begin SOURCE PASSAGE

I have table like this:

id name product
1 Ben x
2 Ann y
3 Kate y
4 John x
4 John y

I wonder:

  1. How to count customers who have only x product?
  2. How to count customers who have both products?

CodePudding user response:

You could use these two queries to get job done

  1. How to count customers who have only x product?
select t.ID, t.NAME
from t
group by t.ID, t.NAME
having count(distinct t.PRODUCT) = 1 
  and max(t.PRODUCT) = 'x'
;
  1. How to count customers who have both products? You could use this analytic solution for that
select distinct ID, NAME
from (
select t.ID, t.NAME, t.PRODUCT, count(distinct t.PRODUCT)over(partition by t.ID ) cnt
from t
where t.PRODUCT in ('x', 'y')
)
where cnt > 1

or you could also use this aggregate solution

select t.ID, t.NAME
from t
where t.PRODUCT in ('x', 'y')

end SOURCE PASSAGE
begin DATA

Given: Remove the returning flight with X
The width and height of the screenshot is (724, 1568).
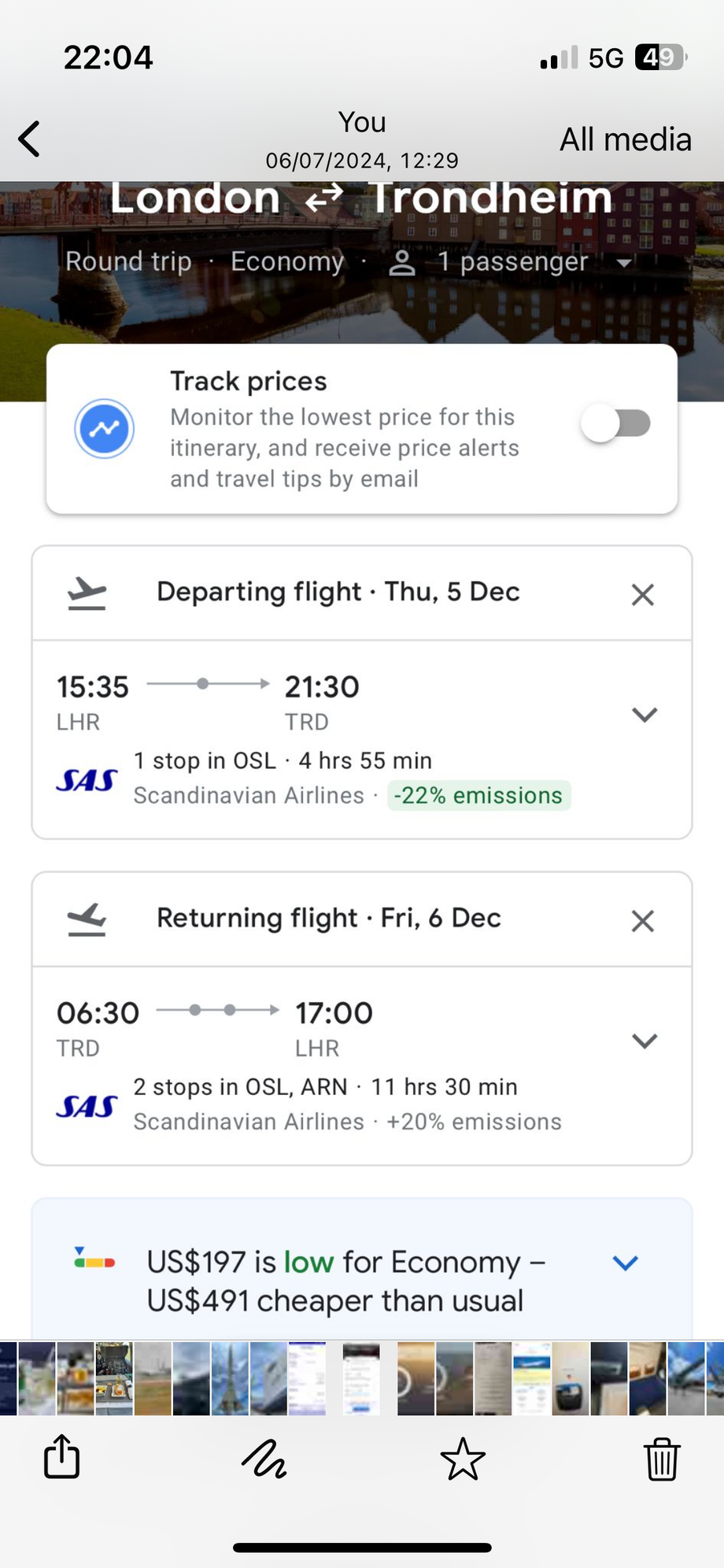Looking at the screenshot, I should pyautogui.click(x=643, y=921).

end DATA

• TASK LIST:
(A) List every distinct customer name that appears in the table at the start of the SQL thread.
(B) Rewrite the stretch of the SQL thread from "id name product" through "2. How to count customers who have both products?", replacing "customers" with "clients".
(C) Write the next part of the SQL thread, picking up after its final line.
The material placed with the SQL thread comes from a separate source.

• EXPECTED RESULTS:
(A) Ben, Ann, Kate, John

(B)
id name product
1 Ben x
2 Ann y
3 Kate y
4 John x
4 John y

I wonder:

  1. How to count clients who have only x product?
  2. How to count clients who have both products?

(C)
group by t.ID, t.NAME
having listagg(t.PRODUCT, ',')within group (order by t.PRODUCT) like '%x,y%'
;

Here I used a comma separator for the listagg aggregate function because I assumed none of your product names contain a comma ",". Otherwise you need to choose properly your owner separator for listagg function.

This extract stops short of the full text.